(What you are asked to do): Each record should be set down again so that it matches the original exactly.

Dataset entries
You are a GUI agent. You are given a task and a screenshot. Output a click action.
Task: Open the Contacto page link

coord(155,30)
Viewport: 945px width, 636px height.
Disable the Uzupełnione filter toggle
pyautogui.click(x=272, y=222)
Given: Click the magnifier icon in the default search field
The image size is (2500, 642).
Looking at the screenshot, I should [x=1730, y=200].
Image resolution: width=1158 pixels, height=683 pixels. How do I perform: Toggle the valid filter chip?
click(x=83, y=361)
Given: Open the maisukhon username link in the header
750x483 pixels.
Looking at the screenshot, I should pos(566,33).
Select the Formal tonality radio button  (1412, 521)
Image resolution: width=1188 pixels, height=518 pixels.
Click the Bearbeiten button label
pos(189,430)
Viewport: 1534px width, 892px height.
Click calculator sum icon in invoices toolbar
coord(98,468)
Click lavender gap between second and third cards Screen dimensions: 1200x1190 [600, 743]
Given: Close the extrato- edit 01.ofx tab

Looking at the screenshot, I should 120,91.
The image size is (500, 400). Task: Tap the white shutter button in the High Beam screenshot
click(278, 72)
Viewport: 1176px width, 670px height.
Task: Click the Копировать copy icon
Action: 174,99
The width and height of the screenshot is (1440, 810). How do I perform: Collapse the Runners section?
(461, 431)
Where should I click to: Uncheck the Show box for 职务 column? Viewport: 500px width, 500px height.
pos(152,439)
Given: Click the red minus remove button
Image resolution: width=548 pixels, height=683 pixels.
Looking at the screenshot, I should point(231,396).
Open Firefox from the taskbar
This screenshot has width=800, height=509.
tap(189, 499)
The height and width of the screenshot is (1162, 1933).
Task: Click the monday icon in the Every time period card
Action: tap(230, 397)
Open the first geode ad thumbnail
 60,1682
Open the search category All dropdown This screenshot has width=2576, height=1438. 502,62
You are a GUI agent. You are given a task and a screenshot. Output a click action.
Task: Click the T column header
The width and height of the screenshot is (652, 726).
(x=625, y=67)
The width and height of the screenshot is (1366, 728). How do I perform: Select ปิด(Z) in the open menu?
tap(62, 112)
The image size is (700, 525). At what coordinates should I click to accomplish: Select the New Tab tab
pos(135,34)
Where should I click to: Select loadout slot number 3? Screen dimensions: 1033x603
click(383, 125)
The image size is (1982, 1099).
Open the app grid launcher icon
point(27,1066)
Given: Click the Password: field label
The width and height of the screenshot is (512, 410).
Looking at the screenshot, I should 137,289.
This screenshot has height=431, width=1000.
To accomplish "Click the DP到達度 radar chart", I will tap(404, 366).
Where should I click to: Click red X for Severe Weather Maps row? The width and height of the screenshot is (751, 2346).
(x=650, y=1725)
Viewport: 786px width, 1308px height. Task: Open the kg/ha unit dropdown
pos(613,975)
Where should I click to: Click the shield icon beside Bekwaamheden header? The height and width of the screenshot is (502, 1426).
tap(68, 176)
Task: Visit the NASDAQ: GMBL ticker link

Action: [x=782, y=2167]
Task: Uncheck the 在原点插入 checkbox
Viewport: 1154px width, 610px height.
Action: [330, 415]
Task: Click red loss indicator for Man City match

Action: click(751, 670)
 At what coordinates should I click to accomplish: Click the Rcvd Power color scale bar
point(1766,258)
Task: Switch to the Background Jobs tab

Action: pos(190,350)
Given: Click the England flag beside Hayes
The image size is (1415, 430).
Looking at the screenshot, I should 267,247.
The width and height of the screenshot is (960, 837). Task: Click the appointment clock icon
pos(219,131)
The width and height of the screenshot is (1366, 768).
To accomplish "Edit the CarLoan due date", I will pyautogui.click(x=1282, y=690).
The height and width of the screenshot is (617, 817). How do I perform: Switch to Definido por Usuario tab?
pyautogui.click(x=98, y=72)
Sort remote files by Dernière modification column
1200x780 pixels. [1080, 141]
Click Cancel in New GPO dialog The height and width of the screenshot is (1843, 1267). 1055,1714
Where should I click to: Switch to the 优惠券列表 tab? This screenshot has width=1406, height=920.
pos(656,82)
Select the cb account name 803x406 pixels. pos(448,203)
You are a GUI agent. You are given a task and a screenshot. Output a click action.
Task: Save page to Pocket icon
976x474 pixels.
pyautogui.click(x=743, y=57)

(Problem solution):
You are a GUI agent. You are given a task and a screenshot. Output a click action.
Task: Open the Contacto page link

coord(155,30)
Viewport: 945px width, 636px height.
Disable the Uzupełnione filter toggle
pyautogui.click(x=272, y=222)
Given: Click the magnifier icon in the default search field
The image size is (2500, 642).
Looking at the screenshot, I should [x=1730, y=200].
Image resolution: width=1158 pixels, height=683 pixels. How do I perform: Toggle the valid filter chip?
click(x=83, y=361)
Given: Open the maisukhon username link in the header
750x483 pixels.
Looking at the screenshot, I should pos(566,33).
Select the Formal tonality radio button  (1412, 521)
Image resolution: width=1188 pixels, height=518 pixels.
Click the Bearbeiten button label
pos(189,430)
Viewport: 1534px width, 892px height.
Click calculator sum icon in invoices toolbar
coord(98,468)
Click lavender gap between second and third cards Screen dimensions: 1200x1190 [600, 743]
Given: Close the extrato- edit 01.ofx tab

Looking at the screenshot, I should 120,91.
The image size is (500, 400). Task: Tap the white shutter button in the High Beam screenshot
click(278, 72)
Viewport: 1176px width, 670px height.
Task: Click the Копировать copy icon
Action: 174,99
The width and height of the screenshot is (1440, 810). How do I perform: Collapse the Runners section?
(461, 431)
Where should I click to: Uncheck the Show box for 职务 column? Viewport: 500px width, 500px height.
pos(152,439)
Given: Click the red minus remove button
Image resolution: width=548 pixels, height=683 pixels.
Looking at the screenshot, I should point(231,396).
Open Firefox from the taskbar
This screenshot has width=800, height=509.
tap(189, 499)
The height and width of the screenshot is (1162, 1933).
Task: Click the monday icon in the Every time period card
Action: tap(230, 397)
Open the first geode ad thumbnail
 60,1682
Open the search category All dropdown This screenshot has width=2576, height=1438. 502,62
You are a GUI agent. You are given a task and a screenshot. Output a click action.
Task: Click the T column header
The width and height of the screenshot is (652, 726).
(x=625, y=67)
The width and height of the screenshot is (1366, 728). How do I perform: Select ปิด(Z) in the open menu?
tap(62, 112)
The image size is (700, 525). At what coordinates should I click to accomplish: Select the New Tab tab
pos(135,34)
Where should I click to: Select loadout slot number 3? Screen dimensions: 1033x603
click(383, 125)
The image size is (1982, 1099).
Open the app grid launcher icon
point(27,1066)
Given: Click the Password: field label
The width and height of the screenshot is (512, 410).
Looking at the screenshot, I should 137,289.
This screenshot has height=431, width=1000.
To accomplish "Click the DP到達度 radar chart", I will tap(404, 366).
Where should I click to: Click red X for Severe Weather Maps row? The width and height of the screenshot is (751, 2346).
(x=650, y=1725)
Viewport: 786px width, 1308px height. Task: Open the kg/ha unit dropdown
pos(613,975)
Where should I click to: Click the shield icon beside Bekwaamheden header? The height and width of the screenshot is (502, 1426).
tap(68, 176)
Task: Visit the NASDAQ: GMBL ticker link

Action: [x=782, y=2167]
Task: Uncheck the 在原点插入 checkbox
Viewport: 1154px width, 610px height.
Action: [330, 415]
Task: Click red loss indicator for Man City match

Action: click(751, 670)
 At what coordinates should I click to accomplish: Click the Rcvd Power color scale bar
point(1766,258)
Task: Switch to the Background Jobs tab

Action: pos(190,350)
Given: Click the England flag beside Hayes
The image size is (1415, 430).
Looking at the screenshot, I should 267,247.
The width and height of the screenshot is (960, 837). Task: Click the appointment clock icon
pos(219,131)
The width and height of the screenshot is (1366, 768).
To accomplish "Edit the CarLoan due date", I will pyautogui.click(x=1282, y=690).
The height and width of the screenshot is (617, 817). How do I perform: Switch to Definido por Usuario tab?
pyautogui.click(x=98, y=72)
Sort remote files by Dernière modification column
1200x780 pixels. [1080, 141]
Click Cancel in New GPO dialog The height and width of the screenshot is (1843, 1267). 1055,1714
Where should I click to: Switch to the 优惠券列表 tab? This screenshot has width=1406, height=920.
pos(656,82)
Select the cb account name 803x406 pixels. pos(448,203)
You are a GUI agent. You are given a task and a screenshot. Output a click action.
Task: Save page to Pocket icon
976x474 pixels.
pyautogui.click(x=743, y=57)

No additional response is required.